Interviewée hier dans l’émission politique dominicale de la BBC, The Andrew Marr Show, Marine Le Pen a fait part de son optimisme et de l’enthousiasme générés par l’élection de Donald Trump à la présidence des Etats-Unis, la semaine dernière. Une victoire annonciatrice, a-t-elle déclaré, de « l’édification d’un nouveau monde », soulignant que les dernières consultations – électorales ou référendaires – étaient autant de victoires « contre la mondialisation débridée qui nous a été imposée (…) et qui, aujourd’hui, a clairement montré ses limites ».
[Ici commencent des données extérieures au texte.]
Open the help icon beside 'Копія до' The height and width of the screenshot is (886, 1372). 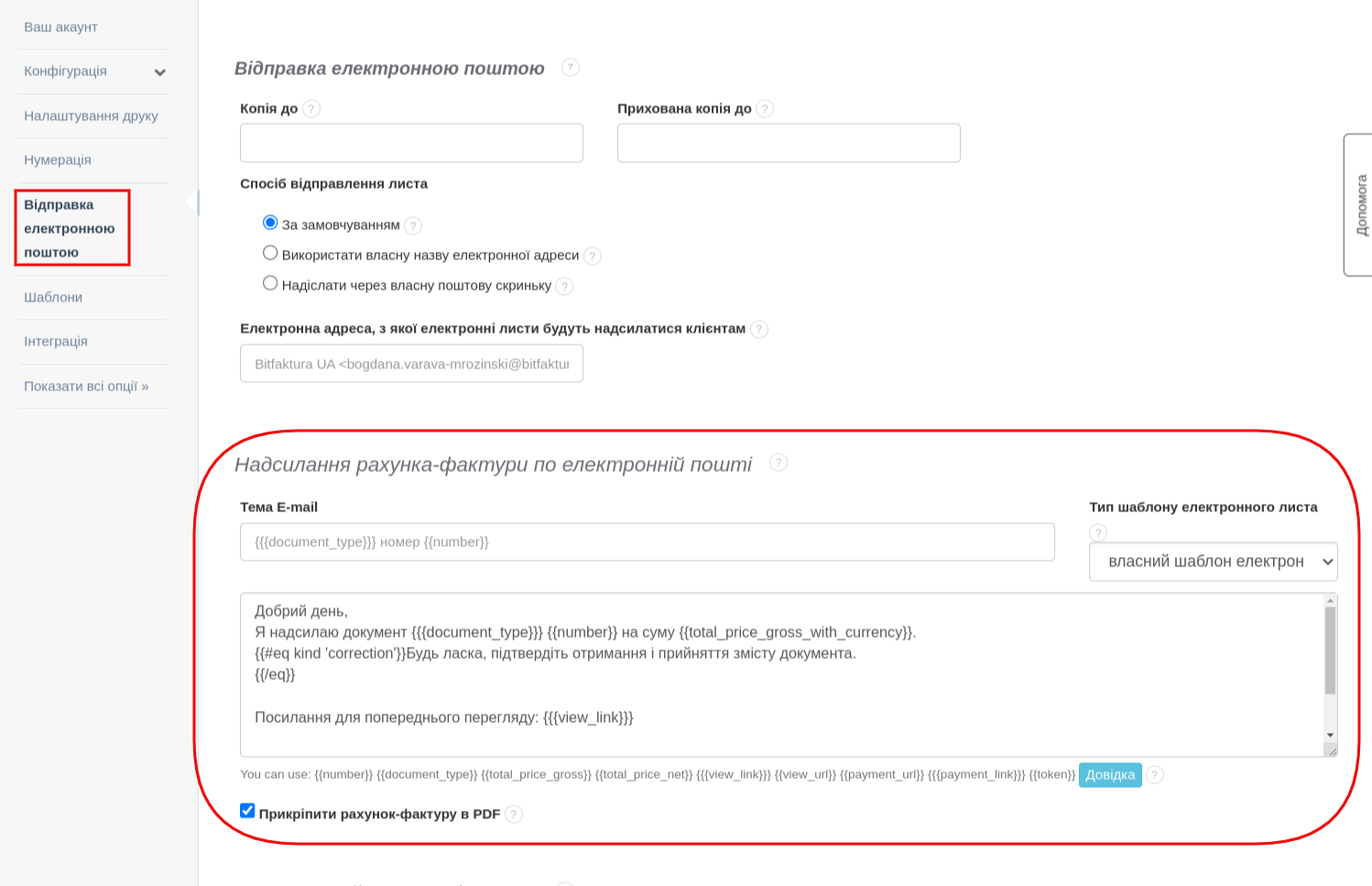[310, 108]
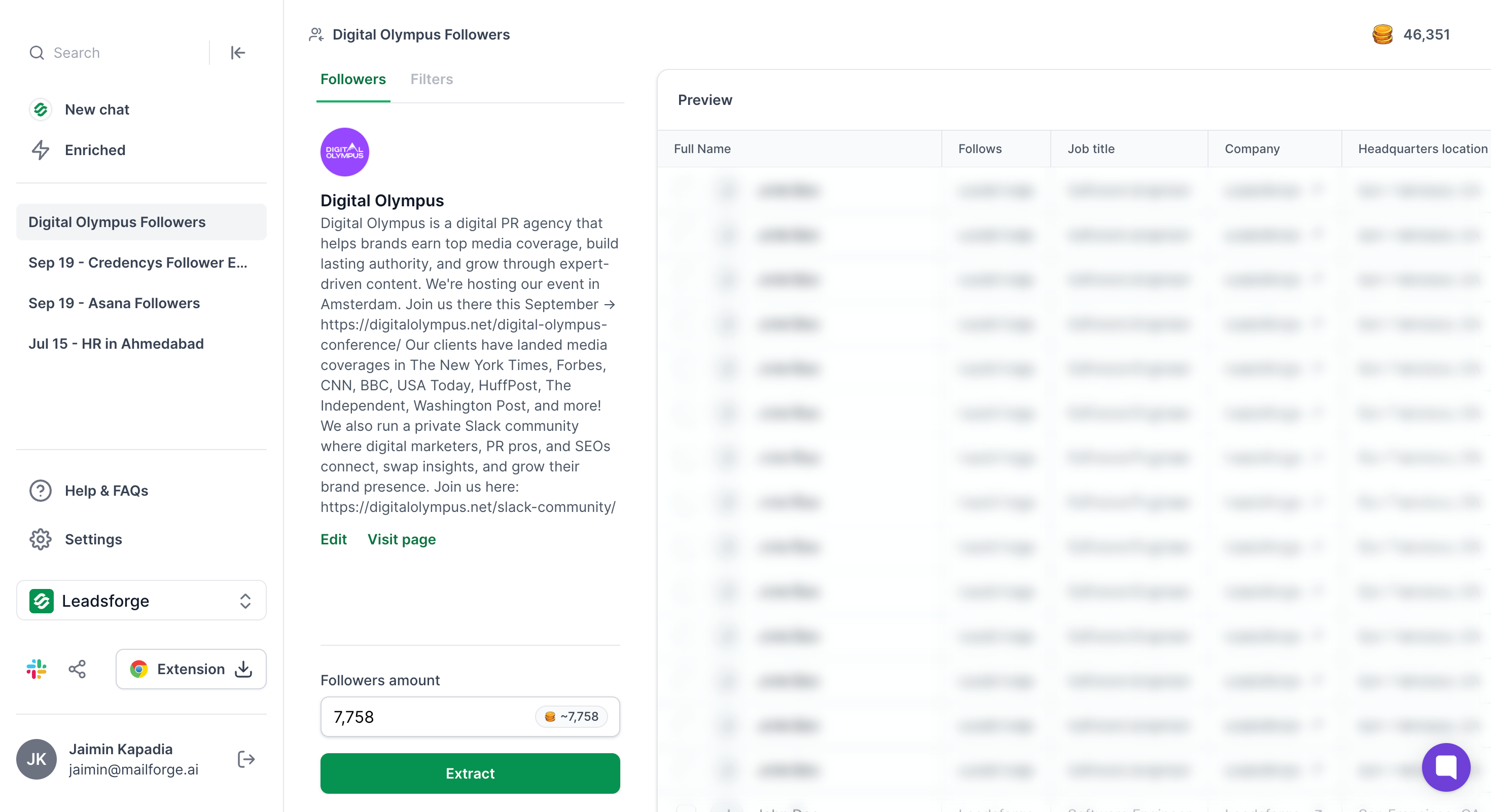Install the Chrome Extension button
Screen dimensions: 1491x812
point(191,669)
La leader du Front National (FN) considère la victoire de Trump comme « celle du peuple contre l’élite ». Et elle a exprimé son espoir de voir ce succès réitéré en France en mai prochain. « Clairement, la victoire de Donald Trump est une pierre supplémentaire apportée à la construction d’un nouveau monde, destiné à remplacer l’ancien », a-t-elle martelé. Pour elle, le magnat « a rendu possible ce qui a été présenté comme impossible ». Le Pen prévoit et justifie d’ailleurs son propre succès à l’élection présidentielle française par l’avènement d’une « révolution mondiale », qui englobe non seulement l’accession de Trump à la Maison Blanche, mais aussi la sortie du Royaume-Uni de l’Union européenne par le référendum de juin dernier et le rejet du Traité de Maastricht par la France en 2005.

Vladimir Poutine, « un modèle que j’aime »

Ce qui a amené la candidate frontiste à opérer une transition directe vers le nationalisme recrudescent en Europe, symptôme selon elle du besoin des peuples de s’occuper d’eux-mêmes et d’arrêter « de prendre en charge la pauvreté du monde ». A l’instar du président élu américain, elle a confirmé que « nous n’allons plus accueillir davantage de gens. Stop, nous sommes complets ! ». Interrogée par Andrew Marr sur la possibilité que les musulmans soient de bons citoyens français (sic), elle a répondu : « Je ne juge pas les gens sur leur religion mais je les juge sur leur façon de respecter la Constitution française. » Elle a menacé « d’agir » si « certains refusent de se conformer à la loi française, à nos valeurs et à nos modes de vie ». Pour Marine Le Pen, le prochain scrutin présidentiel donnera aux Français le choix entre « une société multiculturelle (…) où le fondamentalisme musulman progresse » et une « nation indépendante, avec un peuple capable de contrôler son propre destin ».

A cet égard, elle ne dissimule pas au journaliste sa proximité d’avec Vladimir Poutine, dont il n’y a aucune raison d’avoir peur pour les Européens. Elle considère le président russe comme un partenaire stratégique incontournable pour asseoir la puissance et l’indépendance du continent européen. « Nous ferions mieux, si nous voulons une Europe forte, de négocier avec la Russie et conclure avec elle des accords commerciaux et de coopération. Car  pour Le Pen, ce sont les Etats-Unis – et non pas la Russie – qui, jusqu’à présent, déstabilise l’Europe. Et le président russe semble même faire figure d’exemple pour la candidate de l’extrême droite : « Le modèle que défend Vladimir Poutine – celui de la raison, du protectionnisme, de la recherche des intérêts de son pays et de la défense de son identité – est un modèle que j’aime ».